Egypt’s banks report strong growth in first half of 2023

Non-performing loans ratio declines

The report also revealed that the ratio of non-performing loans to the total loan portfolio of banks declined to 3.3% in June 2023, compared to 3.5% in March 2023. This ratio was 2.6% at the 10 largest banks and 2.3% at the five largest banks operating in the Egyptian market.

The report indicated that banks covered 91.1% of their total non-performing loans with provisions in June 2023, compared to 93.3% in March 2023. This coverage ratio was 99.9% at the 10 largest banks and 100% at the top five largest banks.
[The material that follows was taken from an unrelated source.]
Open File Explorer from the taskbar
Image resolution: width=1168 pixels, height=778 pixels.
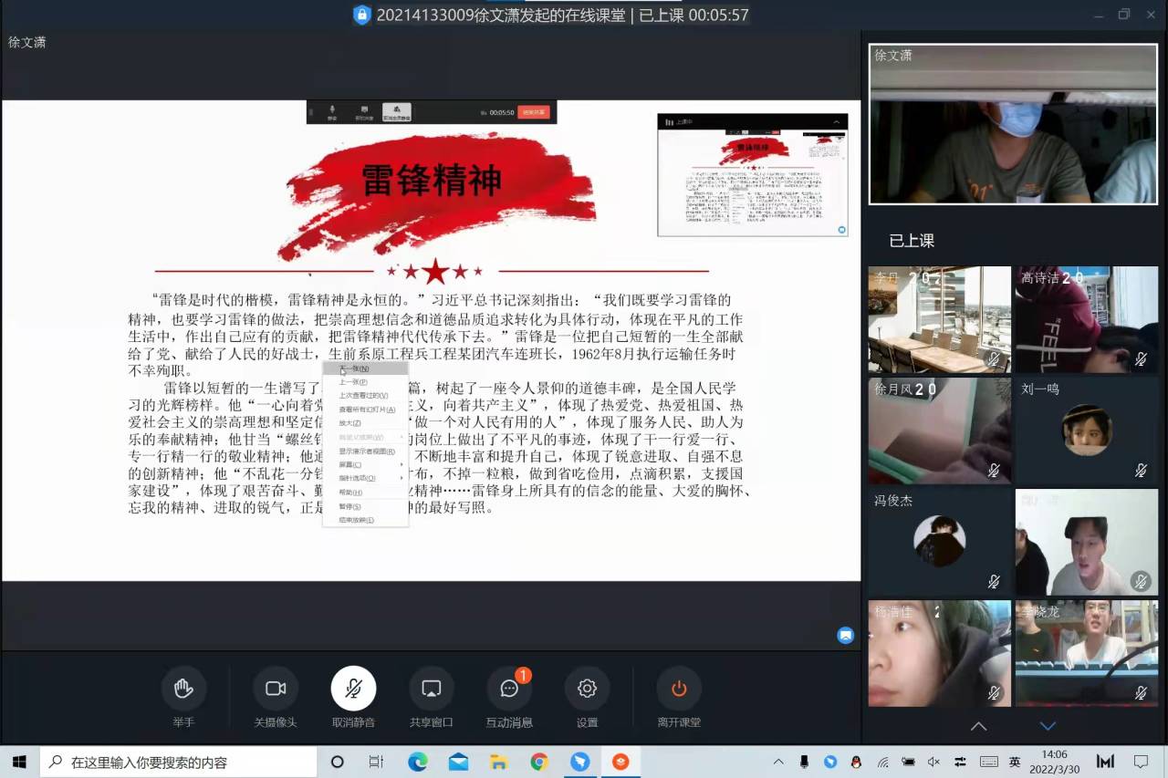498,762
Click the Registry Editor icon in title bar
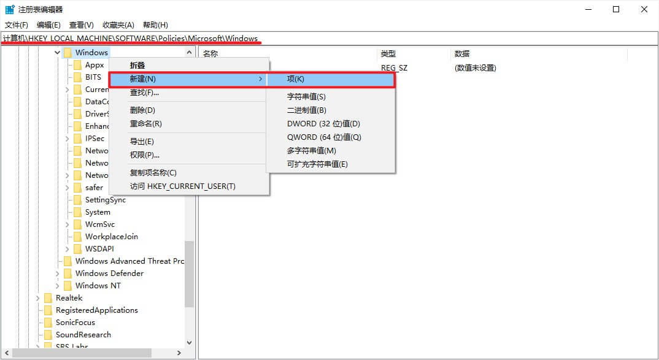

The report added that the total provisions that banks made to deal with doubtful debts were EGP 305.455 billion in June 2023, of which EGP 230.192 billion belonged to the 10 largest banks and EGP 200.667 billion to the five largest banks.

Banks also had reserves worth EGP 492.386 billion, of which EGP 377.942 billion were held by the 10 largest banks and EGP 326.422 billion by the five largest banks.

Loan-to-deposit ratio increases

The report said that the loan-to-deposit ratio in banks increased to 50.9% in June 2023, compared to 48.9% in March 2023. This ratio was 52.8% at the 10 largest banks and 54.6% at the top five banks.

The report explained that the loan-to-deposit ratio in local currency increased to 44.7% in June 2023, compared to 43.1% in March 2023. This ratio was 44.9% at the 10 largest banks and 45.5% at the five largest banks.

The loan-to-deposit ratio in foreign currency in banks also increased to 76.4% in June 2023, compared to 71.5% in March 2023. This ratio was 86.3% at the 10 largest banks and 96.7% at the top five banks.

The report said that the private sector accounted for 53.6% of the total loans granted by banks to their customers in June 2023, compared to 55.3% in March 2023.

Private sector credit growth

According to a recent statement by CBE Governor Tarek Amer, Egypt’s private sector credit growth reached about 20% year-on-year in July-August period of fiscal year (FY) 2022/23, up from about 15% year-on-year in FY 2021/22, which ended on June 30, Daily News Egypt reported.

Amer said that this growth reflects the recovery of economic activity and demand for credit from various sectors, especially small and medium enterprises (SMEs), which are considered a key driver for job creation and inclusive growth.

He added that CBE has taken several measures to support SMEs, such as reducing interest rates, extending grace periods, providing guarantees, and launching initiatives to finance them at preferential rates.

Amer also said that CBE is keen to maintain the stability and soundness of the banking sector, which has proven its ability to withstand shocks and support the national economy during the pandemic.